### Text excerpt
"""

Literature DB >> 31516322

Drug-drug interactions and pharmacists' interventions among psychiatric patients in outpatient clinics of a teaching hospital in Saudi Arabia.

Yazed AlRuthia1,2, Hadeel Alkofide1, Fahad Dakheel Alosaimi3, Ibrahim Sales1, Albandari Alnasser1, Aliah Aldahash1, Lama Almutairi4, Mohammed M AlHusayni5, Miteb A Alanazi6.   

Abstract

BACKGROUND: Lack of recognition of labeled drug-drug interactions (DDIs) is a type of medication error of particular relevance to the treatment of psychiatric patients. Pharmacists are in a position to detect and address potential DDIs.
OBJECTIVE: This study aimed to explore pharmacists' role in the identification and management of DDIs among psychiatric patients in psychiatric outpatient clinics of a university-affiliated tertiary care hospital in Riyadh, Saudi Arabia.
METHOD: This study was a retrospective, cross-sectional medical chart review of patients visiting outpatient psychiatric clinics. It utilized medical records of patients who were taking any psychotropic medications and were prescribed at least one additional drug. The hospital Computerized Physician Order Entry system was used to identify DDIs and determine the pharmacists' interventions. The Beers criteria were applied to detect inappropriate prescribing among older patients.

"""

### Set of tasks
a - Name each section label that appears in capital letters in the drug-drug interaction abstract.
b - Please write the next part of the drug-drug interaction abstract, following on from the last sentence of its METHOD section.

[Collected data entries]

"""

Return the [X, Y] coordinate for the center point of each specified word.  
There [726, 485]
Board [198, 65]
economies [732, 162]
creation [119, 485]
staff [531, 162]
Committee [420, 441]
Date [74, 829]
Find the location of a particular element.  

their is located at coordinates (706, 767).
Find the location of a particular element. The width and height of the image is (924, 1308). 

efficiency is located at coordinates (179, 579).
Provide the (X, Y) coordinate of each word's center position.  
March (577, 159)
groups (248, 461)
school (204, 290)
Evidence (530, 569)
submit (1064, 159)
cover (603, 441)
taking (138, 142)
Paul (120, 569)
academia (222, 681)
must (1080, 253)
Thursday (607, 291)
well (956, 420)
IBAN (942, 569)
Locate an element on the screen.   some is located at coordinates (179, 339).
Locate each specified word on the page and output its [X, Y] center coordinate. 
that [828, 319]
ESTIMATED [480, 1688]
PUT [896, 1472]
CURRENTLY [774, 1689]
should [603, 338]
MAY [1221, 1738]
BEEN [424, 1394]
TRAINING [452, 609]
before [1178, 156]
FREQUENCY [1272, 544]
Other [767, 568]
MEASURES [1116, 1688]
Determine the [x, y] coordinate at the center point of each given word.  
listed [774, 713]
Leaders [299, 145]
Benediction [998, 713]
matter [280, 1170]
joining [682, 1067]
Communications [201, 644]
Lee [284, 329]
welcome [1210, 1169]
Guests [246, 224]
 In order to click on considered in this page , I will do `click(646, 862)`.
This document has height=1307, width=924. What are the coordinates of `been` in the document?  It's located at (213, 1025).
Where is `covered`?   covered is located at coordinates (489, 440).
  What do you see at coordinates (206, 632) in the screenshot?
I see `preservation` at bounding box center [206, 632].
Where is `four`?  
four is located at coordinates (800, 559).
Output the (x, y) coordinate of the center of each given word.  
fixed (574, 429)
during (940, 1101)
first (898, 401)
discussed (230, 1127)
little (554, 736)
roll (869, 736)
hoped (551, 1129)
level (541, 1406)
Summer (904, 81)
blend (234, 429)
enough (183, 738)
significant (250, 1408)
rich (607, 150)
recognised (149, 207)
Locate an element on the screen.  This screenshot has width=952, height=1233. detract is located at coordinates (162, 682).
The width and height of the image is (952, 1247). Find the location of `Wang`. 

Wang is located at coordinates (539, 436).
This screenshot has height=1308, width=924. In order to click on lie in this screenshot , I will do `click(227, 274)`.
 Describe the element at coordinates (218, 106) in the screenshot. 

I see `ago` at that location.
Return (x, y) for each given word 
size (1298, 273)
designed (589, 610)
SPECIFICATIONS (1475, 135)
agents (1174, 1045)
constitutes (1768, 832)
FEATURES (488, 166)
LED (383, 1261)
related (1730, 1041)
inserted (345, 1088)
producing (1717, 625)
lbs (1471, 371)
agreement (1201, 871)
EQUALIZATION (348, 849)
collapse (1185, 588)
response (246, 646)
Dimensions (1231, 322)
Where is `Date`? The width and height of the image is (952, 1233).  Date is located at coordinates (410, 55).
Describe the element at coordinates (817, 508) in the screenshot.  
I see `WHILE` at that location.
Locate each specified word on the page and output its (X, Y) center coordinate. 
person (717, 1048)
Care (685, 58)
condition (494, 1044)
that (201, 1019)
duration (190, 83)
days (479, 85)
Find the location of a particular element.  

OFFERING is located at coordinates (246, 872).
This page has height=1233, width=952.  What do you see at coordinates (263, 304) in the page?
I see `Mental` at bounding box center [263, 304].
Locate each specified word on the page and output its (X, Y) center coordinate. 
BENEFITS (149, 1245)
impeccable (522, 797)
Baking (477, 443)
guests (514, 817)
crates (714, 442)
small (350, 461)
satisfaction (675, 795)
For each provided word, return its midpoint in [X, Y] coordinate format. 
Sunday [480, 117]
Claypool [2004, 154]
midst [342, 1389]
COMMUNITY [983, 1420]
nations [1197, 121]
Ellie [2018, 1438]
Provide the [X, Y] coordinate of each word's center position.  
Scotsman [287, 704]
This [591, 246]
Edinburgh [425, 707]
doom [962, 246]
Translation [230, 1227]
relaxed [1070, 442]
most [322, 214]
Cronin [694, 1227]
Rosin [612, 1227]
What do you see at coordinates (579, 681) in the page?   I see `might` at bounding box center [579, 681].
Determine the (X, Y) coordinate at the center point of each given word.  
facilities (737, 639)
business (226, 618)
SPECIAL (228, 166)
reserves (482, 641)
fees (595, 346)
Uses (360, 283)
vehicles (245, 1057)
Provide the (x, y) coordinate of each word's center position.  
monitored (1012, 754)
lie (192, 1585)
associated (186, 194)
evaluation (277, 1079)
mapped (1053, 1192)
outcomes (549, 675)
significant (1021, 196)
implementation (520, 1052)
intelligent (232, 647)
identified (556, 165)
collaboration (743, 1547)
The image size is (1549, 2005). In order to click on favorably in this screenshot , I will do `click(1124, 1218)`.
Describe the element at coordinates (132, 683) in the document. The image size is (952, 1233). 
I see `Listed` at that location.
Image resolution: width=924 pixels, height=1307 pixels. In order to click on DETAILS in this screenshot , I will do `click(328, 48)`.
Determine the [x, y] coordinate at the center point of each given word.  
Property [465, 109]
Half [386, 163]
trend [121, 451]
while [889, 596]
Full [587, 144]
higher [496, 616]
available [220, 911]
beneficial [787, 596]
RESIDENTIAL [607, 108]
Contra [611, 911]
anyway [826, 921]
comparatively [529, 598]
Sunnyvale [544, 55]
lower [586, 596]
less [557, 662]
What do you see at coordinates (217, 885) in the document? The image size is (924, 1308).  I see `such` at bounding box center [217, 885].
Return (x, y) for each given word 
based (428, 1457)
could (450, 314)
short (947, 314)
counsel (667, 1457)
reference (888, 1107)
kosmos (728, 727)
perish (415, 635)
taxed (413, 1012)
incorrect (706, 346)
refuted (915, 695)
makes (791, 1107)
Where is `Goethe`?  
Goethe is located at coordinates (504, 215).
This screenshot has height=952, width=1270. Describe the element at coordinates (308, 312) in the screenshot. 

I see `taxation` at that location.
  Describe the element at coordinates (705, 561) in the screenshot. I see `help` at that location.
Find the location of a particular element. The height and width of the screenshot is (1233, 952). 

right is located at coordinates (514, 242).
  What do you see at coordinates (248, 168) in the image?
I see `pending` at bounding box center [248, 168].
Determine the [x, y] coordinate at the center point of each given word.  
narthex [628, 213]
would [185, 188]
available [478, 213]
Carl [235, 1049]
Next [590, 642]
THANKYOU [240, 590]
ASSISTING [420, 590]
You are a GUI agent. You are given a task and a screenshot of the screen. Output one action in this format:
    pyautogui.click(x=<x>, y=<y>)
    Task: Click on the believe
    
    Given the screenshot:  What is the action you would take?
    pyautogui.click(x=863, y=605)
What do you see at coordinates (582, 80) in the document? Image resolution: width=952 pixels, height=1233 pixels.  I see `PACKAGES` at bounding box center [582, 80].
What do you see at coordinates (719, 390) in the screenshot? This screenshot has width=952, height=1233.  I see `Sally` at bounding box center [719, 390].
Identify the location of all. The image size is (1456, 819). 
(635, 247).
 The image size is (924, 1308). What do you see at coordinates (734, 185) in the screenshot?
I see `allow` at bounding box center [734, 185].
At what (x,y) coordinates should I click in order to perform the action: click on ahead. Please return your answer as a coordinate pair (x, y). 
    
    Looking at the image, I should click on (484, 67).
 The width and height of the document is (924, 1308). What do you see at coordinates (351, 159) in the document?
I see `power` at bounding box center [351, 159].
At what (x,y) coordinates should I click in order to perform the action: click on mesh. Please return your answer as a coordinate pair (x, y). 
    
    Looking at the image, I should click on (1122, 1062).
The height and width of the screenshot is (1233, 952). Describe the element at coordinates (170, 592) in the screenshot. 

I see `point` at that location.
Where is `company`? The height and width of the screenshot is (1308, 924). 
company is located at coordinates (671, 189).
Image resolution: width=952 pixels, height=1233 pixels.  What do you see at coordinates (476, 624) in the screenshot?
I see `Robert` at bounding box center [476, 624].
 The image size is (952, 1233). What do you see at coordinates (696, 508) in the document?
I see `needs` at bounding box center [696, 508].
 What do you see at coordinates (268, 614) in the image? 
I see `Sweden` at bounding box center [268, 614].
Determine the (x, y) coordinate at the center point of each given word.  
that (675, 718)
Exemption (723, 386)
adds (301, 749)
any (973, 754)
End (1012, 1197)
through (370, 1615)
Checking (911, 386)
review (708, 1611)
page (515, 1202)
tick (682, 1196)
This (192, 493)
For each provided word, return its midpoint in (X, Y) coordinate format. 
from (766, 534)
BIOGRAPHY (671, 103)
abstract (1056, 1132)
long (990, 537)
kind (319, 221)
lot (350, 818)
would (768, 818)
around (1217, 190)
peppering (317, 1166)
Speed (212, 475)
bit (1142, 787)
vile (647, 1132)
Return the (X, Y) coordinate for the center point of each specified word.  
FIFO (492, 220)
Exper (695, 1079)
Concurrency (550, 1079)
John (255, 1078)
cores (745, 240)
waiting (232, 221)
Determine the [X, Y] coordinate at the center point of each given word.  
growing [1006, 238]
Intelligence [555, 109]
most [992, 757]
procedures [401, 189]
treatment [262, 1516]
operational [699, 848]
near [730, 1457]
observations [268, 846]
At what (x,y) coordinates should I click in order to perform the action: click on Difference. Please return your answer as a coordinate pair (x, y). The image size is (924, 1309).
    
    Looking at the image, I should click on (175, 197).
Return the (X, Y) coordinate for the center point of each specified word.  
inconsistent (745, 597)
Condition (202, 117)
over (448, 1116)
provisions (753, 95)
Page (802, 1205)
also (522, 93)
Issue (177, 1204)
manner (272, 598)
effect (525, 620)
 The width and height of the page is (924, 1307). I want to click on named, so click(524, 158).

"""

### Answers in order
a - BACKGROUND, OBJECTIVE, METHOD

b -
RESULTS: On average, the pharmacists intervened in 12 out of 213 (5.6%) cases of major or moderate DDIs. Older age, higher number of prescription medications, the severity of DDIs, and the utilization of lithium and anticoagulants were positively associated with the pharmacist undertaking an action.
CONCLUSION: Future studies should explore the prevalence rate of harmful DDIs among psychiatric patients on a large scale and examine the effectiveness of different pharmacy policies in the detection and management of DDIs.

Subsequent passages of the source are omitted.